This story has been updated to reflect that the jury ruled in favor of ex-CEO Ranko Cucuz, and against the Securities and Exchange Commission, on three of four counts. A previous version of this article, and its headline, said only that the CEO, along with the CFO, had lost the case. CFO.com regrets the error.
A federal jury ruled in the Securities and Exchange Commission’s favor in a civil fraud trial against the former CFO of automobile parts manufacturer Hayes Lemmerz International Inc. The jury ruled in the SEC’s favor on only one of four claims against the company’s CEO, however.
The SEC had charged ex-CEO Ranko Cucuz and ex-CFO William D. Shovers with engaging in securities fraud arising from an accounting scheme. Cucuz and Shovers are the last two remaining defendants in the SEC’s action. The jury ruling was in U.S. District Court for the Eastern District of Michigan.
Previously, the commission reached settlements with the company; with Ronald Lee Kolakowski, former president of ist North American Wheel Group; and with Jesus Bonilla-Valdez, former vice president of its Aluminum Wheel Group. In addition, the SEC previously settled related administrative proceedings against three other former Hayes employees: Allen Buntin, James Jarrett, and Greg Jones.
The commission’s complaint, filed on April 25, 2006, alleged that Hayes, acting through former senior officers and employees, engaged in a fraudulent scheme to achieve corporate earnings targets and mask declining operating results. It said that as a result of the fraudulent accounting scheme, Hayes made materially false filings in fiscal years 1999 and 2000, and for the 2001 first quarter, including for the Jan. 31, 2001, fiscal annual report, and quarterly reports for the April, July, and October periods of 2000 and the April 2001 period.
The complaint also alleged that Cucuz and Shovers made affirmative misrepresentations to the company’s outside independent auditor about Hayes’ financial statements and caused Hayes to make filings containing material misrepresentations.

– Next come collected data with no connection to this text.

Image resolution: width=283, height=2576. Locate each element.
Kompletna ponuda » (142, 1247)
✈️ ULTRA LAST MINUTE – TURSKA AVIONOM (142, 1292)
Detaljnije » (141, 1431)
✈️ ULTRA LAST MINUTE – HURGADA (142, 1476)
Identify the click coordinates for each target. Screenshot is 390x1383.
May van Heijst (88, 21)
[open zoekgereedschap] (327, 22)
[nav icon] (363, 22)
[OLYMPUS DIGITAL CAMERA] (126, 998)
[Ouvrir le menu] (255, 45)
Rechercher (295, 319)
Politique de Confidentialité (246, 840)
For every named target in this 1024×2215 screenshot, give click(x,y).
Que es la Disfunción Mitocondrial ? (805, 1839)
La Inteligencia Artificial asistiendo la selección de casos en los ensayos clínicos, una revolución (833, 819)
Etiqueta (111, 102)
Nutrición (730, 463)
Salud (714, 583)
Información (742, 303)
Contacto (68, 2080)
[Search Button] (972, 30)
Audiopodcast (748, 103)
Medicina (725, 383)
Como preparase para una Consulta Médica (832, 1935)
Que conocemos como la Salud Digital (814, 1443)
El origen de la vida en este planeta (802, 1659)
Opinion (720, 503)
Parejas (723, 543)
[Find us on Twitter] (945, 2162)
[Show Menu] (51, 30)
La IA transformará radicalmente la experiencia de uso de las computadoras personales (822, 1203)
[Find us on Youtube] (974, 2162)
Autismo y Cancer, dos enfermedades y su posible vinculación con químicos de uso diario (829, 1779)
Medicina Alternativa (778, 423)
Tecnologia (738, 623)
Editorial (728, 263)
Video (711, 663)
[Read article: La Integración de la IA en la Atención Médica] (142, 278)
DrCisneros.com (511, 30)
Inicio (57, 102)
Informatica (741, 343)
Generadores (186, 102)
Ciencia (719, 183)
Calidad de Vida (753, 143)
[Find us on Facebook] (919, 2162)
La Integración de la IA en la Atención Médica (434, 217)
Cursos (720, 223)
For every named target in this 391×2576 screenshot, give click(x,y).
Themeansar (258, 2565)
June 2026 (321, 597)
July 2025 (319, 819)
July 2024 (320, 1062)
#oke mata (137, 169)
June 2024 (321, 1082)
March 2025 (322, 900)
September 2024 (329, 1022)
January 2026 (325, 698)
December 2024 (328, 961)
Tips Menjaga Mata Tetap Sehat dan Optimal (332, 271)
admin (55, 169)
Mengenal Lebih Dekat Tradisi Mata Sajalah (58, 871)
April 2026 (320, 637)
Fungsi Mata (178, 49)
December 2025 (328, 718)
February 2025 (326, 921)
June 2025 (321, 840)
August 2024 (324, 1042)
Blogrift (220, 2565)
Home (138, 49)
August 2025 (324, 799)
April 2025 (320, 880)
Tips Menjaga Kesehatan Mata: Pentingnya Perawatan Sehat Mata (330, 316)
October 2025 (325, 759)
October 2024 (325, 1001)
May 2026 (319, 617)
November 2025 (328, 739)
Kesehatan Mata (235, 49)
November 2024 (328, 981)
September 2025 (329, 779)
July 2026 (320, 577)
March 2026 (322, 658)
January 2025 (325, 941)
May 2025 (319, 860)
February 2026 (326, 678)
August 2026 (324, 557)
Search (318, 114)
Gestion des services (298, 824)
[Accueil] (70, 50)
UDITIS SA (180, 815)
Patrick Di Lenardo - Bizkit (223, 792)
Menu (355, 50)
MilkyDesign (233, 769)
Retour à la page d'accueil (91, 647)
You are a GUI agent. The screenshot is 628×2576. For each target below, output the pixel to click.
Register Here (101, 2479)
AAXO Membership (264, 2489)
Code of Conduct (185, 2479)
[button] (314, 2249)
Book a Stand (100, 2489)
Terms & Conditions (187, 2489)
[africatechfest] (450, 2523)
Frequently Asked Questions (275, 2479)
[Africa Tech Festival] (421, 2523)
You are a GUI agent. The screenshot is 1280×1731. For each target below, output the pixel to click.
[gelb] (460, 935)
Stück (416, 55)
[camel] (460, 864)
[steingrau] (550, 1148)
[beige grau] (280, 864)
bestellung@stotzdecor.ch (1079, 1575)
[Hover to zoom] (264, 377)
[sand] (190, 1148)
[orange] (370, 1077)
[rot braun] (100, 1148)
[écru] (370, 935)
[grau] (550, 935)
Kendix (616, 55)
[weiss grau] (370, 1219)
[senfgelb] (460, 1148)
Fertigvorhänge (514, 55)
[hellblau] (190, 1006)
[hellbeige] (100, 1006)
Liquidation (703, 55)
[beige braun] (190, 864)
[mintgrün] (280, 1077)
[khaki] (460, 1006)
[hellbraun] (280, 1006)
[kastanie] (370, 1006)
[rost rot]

In addition, the SEC alleged that Cucuz and Shovers took steps to conceal information about the improper accounting practices from Hayes’s outside independent auditor and its audit committee and board. It also said that Cucuz and Shovers made material misrepresentations about Hayes’s financial condition in connection with a $300 million bond offering by Hayes in June 2001.
While the jury ruled against CFO Shovers in all four claims, the SEC said, jurors found Cucuz not liable on three claims. Cucuz, according to his attorney, was found liable only on the claim of negligence in his handling of accounting issues, because they believed that Cucuz should have been aware of the actions of other employees.